### Problem
Repeat exactly the lines that begin at the one containing "Screen dimensions: 1080x723" and end at the final line of the records; include no pictures and nothing else.

### Material for this task
========================================
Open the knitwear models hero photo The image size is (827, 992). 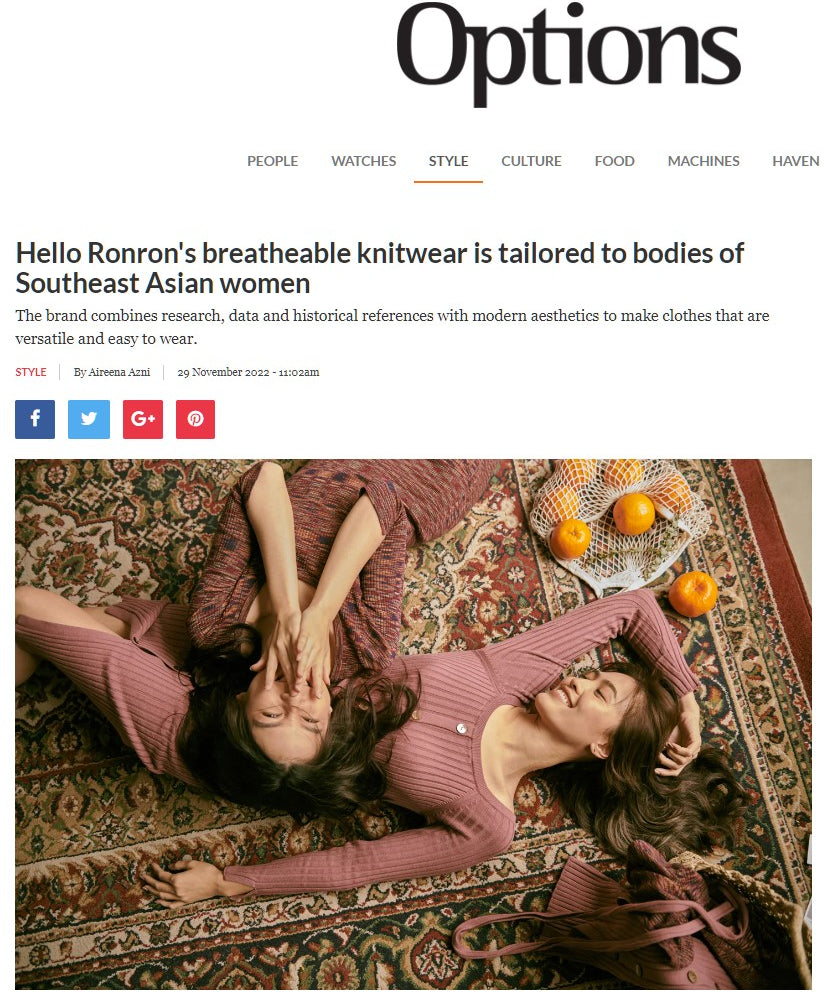tap(413, 724)
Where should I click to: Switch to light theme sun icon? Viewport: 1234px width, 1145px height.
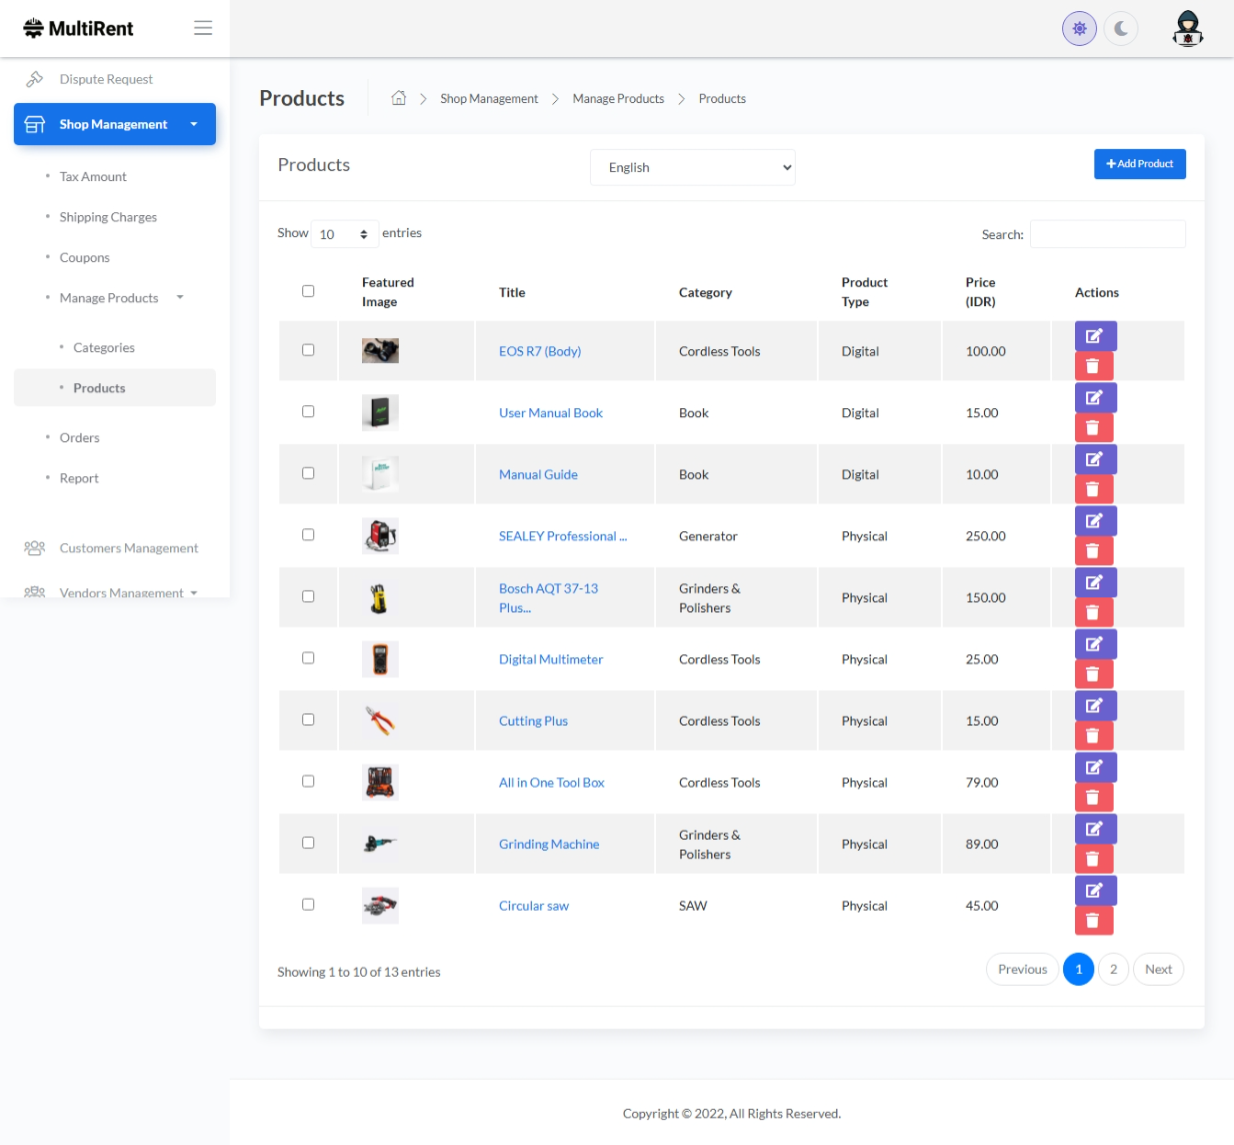[1079, 29]
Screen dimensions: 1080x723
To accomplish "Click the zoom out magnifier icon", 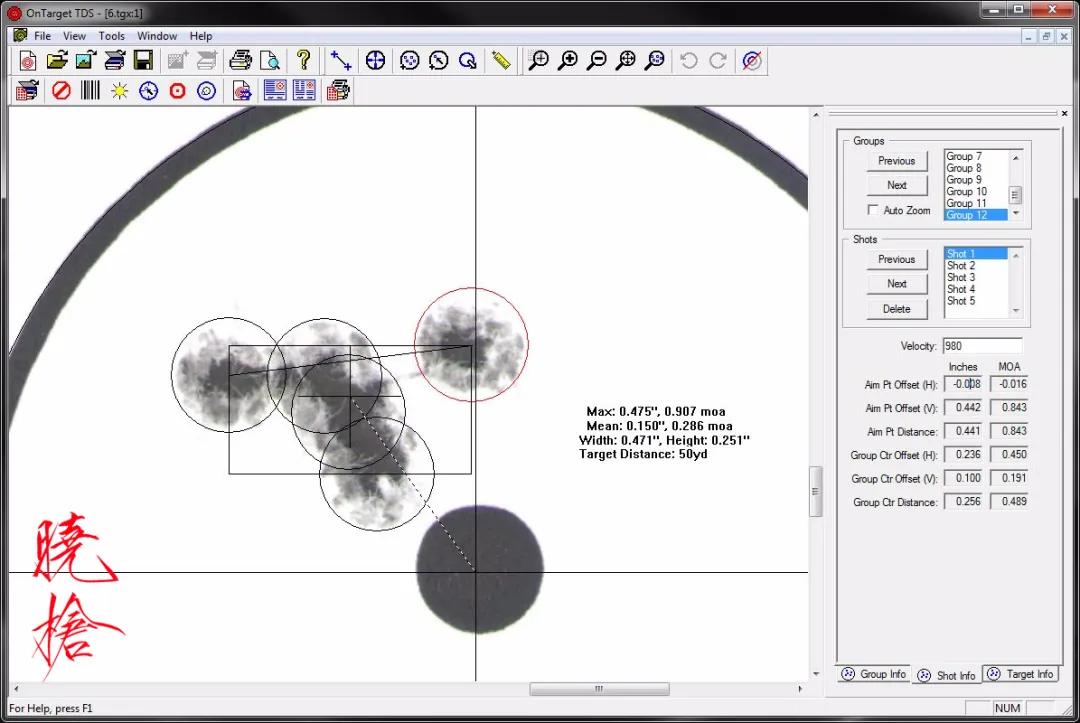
========================================
### Result for this task
Screen dimensions: 1080x723
To accomplish "Click the zoom out magnifier icon", 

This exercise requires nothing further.